-- start --

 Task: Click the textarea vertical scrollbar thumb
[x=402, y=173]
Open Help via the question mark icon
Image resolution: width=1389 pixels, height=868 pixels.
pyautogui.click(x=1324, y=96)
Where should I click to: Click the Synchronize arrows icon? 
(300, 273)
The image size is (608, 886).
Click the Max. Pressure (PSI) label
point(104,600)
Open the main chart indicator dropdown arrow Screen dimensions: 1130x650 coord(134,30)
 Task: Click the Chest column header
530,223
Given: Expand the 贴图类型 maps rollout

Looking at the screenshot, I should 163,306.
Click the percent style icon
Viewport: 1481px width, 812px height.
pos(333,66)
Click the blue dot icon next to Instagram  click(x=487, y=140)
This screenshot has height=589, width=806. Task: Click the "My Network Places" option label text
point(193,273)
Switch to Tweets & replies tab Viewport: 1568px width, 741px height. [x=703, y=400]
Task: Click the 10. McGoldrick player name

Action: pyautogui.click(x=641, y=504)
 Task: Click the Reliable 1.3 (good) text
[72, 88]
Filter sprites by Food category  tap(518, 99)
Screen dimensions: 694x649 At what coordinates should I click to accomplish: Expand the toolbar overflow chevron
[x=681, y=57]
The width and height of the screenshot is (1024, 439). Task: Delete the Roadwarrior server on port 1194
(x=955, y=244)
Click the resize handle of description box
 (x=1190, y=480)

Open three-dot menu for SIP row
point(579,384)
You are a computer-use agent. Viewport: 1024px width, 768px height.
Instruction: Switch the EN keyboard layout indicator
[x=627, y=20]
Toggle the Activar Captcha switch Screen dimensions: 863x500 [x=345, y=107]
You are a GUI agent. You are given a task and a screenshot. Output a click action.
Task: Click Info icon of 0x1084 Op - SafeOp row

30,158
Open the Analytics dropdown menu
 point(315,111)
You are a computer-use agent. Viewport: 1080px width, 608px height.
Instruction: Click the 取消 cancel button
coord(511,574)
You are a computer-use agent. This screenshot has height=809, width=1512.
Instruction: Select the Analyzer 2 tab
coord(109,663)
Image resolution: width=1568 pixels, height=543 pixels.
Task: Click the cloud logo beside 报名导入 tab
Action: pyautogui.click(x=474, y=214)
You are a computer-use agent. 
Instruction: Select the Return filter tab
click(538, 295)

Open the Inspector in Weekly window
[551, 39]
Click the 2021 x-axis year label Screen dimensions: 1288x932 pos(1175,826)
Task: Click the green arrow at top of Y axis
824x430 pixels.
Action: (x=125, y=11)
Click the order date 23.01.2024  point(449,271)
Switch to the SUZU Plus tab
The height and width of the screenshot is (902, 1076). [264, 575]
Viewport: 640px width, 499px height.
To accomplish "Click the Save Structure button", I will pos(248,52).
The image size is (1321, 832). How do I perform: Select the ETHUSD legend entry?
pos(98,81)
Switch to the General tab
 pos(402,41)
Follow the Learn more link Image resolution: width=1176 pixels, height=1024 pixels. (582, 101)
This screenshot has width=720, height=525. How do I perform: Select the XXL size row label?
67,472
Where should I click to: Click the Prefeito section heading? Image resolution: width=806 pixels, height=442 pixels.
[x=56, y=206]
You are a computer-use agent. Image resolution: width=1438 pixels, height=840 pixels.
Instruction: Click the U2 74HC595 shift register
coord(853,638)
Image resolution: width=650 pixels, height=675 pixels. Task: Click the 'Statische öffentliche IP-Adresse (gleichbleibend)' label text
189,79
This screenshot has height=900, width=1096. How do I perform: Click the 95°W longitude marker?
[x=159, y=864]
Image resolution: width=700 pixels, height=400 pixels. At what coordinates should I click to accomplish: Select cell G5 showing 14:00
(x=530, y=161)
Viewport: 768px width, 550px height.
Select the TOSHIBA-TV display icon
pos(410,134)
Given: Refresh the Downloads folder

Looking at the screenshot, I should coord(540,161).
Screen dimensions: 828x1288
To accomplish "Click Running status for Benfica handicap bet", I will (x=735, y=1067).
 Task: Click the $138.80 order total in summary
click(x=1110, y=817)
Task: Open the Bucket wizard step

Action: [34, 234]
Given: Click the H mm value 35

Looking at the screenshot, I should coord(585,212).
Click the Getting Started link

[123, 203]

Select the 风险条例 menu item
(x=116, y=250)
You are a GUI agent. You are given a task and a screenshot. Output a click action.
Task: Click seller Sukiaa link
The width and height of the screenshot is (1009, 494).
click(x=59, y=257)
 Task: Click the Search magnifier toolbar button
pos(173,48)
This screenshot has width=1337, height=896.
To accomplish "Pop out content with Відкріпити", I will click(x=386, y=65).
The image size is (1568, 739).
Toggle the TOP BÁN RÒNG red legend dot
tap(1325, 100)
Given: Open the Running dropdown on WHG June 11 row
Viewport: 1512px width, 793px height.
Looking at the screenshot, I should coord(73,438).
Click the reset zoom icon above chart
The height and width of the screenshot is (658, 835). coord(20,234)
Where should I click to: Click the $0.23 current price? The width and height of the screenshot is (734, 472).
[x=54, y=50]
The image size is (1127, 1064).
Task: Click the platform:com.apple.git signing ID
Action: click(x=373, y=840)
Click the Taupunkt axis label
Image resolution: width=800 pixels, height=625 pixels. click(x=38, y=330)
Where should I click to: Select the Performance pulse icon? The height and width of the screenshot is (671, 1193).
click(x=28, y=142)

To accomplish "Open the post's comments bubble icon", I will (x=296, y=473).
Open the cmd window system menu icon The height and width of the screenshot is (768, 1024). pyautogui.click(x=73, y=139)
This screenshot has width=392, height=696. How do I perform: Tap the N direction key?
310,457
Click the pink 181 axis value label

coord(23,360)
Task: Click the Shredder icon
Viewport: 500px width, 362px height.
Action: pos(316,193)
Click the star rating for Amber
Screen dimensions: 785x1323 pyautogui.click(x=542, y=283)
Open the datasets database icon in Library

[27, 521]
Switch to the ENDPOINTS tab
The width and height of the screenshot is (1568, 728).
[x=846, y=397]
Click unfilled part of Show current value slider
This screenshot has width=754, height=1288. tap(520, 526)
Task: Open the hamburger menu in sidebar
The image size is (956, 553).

-- end --

Rewrite every line of the items above as a numbered list, omitting blank lines.

1.  Task: Click the textarea vertical scrollbar thumb
2. [x=402, y=173]
3. Open Help via the question mark icon
4. Image resolution: width=1389 pixels, height=868 pixels.
5. pyautogui.click(x=1324, y=96)
6. Where should I click to: Click the Synchronize arrows icon? 
7. (300, 273)
8. The image size is (608, 886).
9. Click the Max. Pressure (PSI) label
10. point(104,600)
11. Open the main chart indicator dropdown arrow Screen dimensions: 1130x650 coord(134,30)
12.  Task: Click the Chest column header
13. 530,223
14. Given: Expand the 贴图类型 maps rollout
15. Looking at the screenshot, I should 163,306.
16. Click the percent style icon
17. Viewport: 1481px width, 812px height.
18. pos(333,66)
19. Click the blue dot icon next to Instagram  click(x=487, y=140)
20. This screenshot has height=589, width=806. Task: Click the "My Network Places" option label text
21. point(193,273)
22. Switch to Tweets & replies tab Viewport: 1568px width, 741px height. [x=703, y=400]
23. Task: Click the 10. McGoldrick player name
24. Action: pyautogui.click(x=641, y=504)
25.  Task: Click the Reliable 1.3 (good) text
26. [72, 88]
27. Filter sprites by Food category  tap(518, 99)
28. Screen dimensions: 694x649 At what coordinates should I click to accomplish: Expand the toolbar overflow chevron
29. [x=681, y=57]
30. The width and height of the screenshot is (1024, 439). Task: Delete the Roadwarrior server on port 1194
31. (x=955, y=244)
32. Click the resize handle of description box
33.  (x=1190, y=480)
34. Open three-dot menu for SIP row
35. point(579,384)
36. You are a computer-use agent. Viewport: 1024px width, 768px height.
37. Instruction: Switch the EN keyboard layout indicator
38. [x=627, y=20]
39. Toggle the Activar Captcha switch Screen dimensions: 863x500 [x=345, y=107]
40. You are a GUI agent. You are given a task and a screenshot. Output a click action.
41. Task: Click Info icon of 0x1084 Op - SafeOp row
42. 30,158
43. Open the Analytics dropdown menu
44.  point(315,111)
45. You are a computer-use agent. Viewport: 1080px width, 608px height.
46. Instruction: Click the 取消 cancel button
47. coord(511,574)
48. You are a computer-use agent. This screenshot has height=809, width=1512.
49. Instruction: Select the Analyzer 2 tab
50. coord(109,663)
51. Image resolution: width=1568 pixels, height=543 pixels.
52. Task: Click the cloud logo beside 报名导入 tab
53. Action: pyautogui.click(x=474, y=214)
54. You are a computer-use agent. 
55. Instruction: Select the Return filter tab
56. click(538, 295)
57. Open the Inspector in Weekly window
58. [551, 39]
59. Click the 2021 x-axis year label Screen dimensions: 1288x932 pos(1175,826)
60. Task: Click the green arrow at top of Y axis
61. 824x430 pixels.
62. Action: (x=125, y=11)
63. Click the order date 23.01.2024  point(449,271)
64. Switch to the SUZU Plus tab
65. The height and width of the screenshot is (902, 1076). [264, 575]
66. Viewport: 640px width, 499px height.
67. To accomplish "Click the Save Structure button", I will pos(248,52).
68. The image size is (1321, 832). How do I perform: Select the ETHUSD legend entry?
69. pos(98,81)
70. Switch to the General tab
71.  pos(402,41)
72. Follow the Learn more link Image resolution: width=1176 pixels, height=1024 pixels. (582, 101)
73. This screenshot has width=720, height=525. How do I perform: Select the XXL size row label?
74. 67,472
75. Where should I click to: Click the Prefeito section heading? Image resolution: width=806 pixels, height=442 pixels.
76. [x=56, y=206]
77. You are a computer-use agent. Image resolution: width=1438 pixels, height=840 pixels.
78. Instruction: Click the U2 74HC595 shift register
79. coord(853,638)
80. Image resolution: width=650 pixels, height=675 pixels. Task: Click the 'Statische öffentliche IP-Adresse (gleichbleibend)' label text
81. 189,79
82. This screenshot has height=900, width=1096. How do I perform: Click the 95°W longitude marker?
83. [x=159, y=864]
84. Image resolution: width=700 pixels, height=400 pixels. At what coordinates should I click to accomplish: Select cell G5 showing 14:00
85. (x=530, y=161)
86. Viewport: 768px width, 550px height.
87. Select the TOSHIBA-TV display icon
88. pos(410,134)
89. Given: Refresh the Downloads folder
90. Looking at the screenshot, I should coord(540,161).
91. Screen dimensions: 828x1288
92. To accomplish "Click Running status for Benfica handicap bet", I will (x=735, y=1067).
93.  Task: Click the $138.80 order total in summary
94. click(x=1110, y=817)
95. Task: Open the Bucket wizard step
96. Action: [34, 234]
97. Given: Click the H mm value 35
98. Looking at the screenshot, I should coord(585,212).
99. Click the Getting Started link
100. [123, 203]
101. Select the 风险条例 menu item
102. (x=116, y=250)
103. You are a GUI agent. You are given a task and a screenshot. Output a click action.
104. Task: Click seller Sukiaa link
105. The width and height of the screenshot is (1009, 494).
106. click(x=59, y=257)
107.  Task: Click the Search magnifier toolbar button
108. pos(173,48)
109. This screenshot has width=1337, height=896.
110. To accomplish "Pop out content with Відкріпити", I will click(x=386, y=65).
111. The image size is (1568, 739).
112. Toggle the TOP BÁN RÒNG red legend dot
113. tap(1325, 100)
114. Given: Open the Running dropdown on WHG June 11 row
115. Viewport: 1512px width, 793px height.
116. Looking at the screenshot, I should coord(73,438).
117. Click the reset zoom icon above chart
118. The height and width of the screenshot is (658, 835). coord(20,234)
119. Where should I click to: Click the $0.23 current price? The width and height of the screenshot is (734, 472).
120. [x=54, y=50]
121. The image size is (1127, 1064).
122. Task: Click the platform:com.apple.git signing ID
123. Action: click(x=373, y=840)
124. Click the Taupunkt axis label
125. Image resolution: width=800 pixels, height=625 pixels. click(x=38, y=330)
126. Where should I click to: Select the Performance pulse icon? The height and width of the screenshot is (671, 1193).
127. click(x=28, y=142)
128. To accomplish "Open the post's comments bubble icon", I will (x=296, y=473).
129. Open the cmd window system menu icon The height and width of the screenshot is (768, 1024). pyautogui.click(x=73, y=139)
130. This screenshot has width=392, height=696. How do I perform: Tap the N direction key?
131. 310,457
132. Click the pink 181 axis value label
133. coord(23,360)
134. Task: Click the Shredder icon
135. Viewport: 500px width, 362px height.
136. Action: pos(316,193)
137. Click the star rating for Amber
138. Screen dimensions: 785x1323 pyautogui.click(x=542, y=283)
139. Open the datasets database icon in Library
140. [27, 521]
141. Switch to the ENDPOINTS tab
142. The width and height of the screenshot is (1568, 728).
143. [x=846, y=397]
144. Click unfilled part of Show current value slider
145. This screenshot has width=754, height=1288. tap(520, 526)
146. Task: Open the hamburger menu in sidebar
147. The image size is (956, 553).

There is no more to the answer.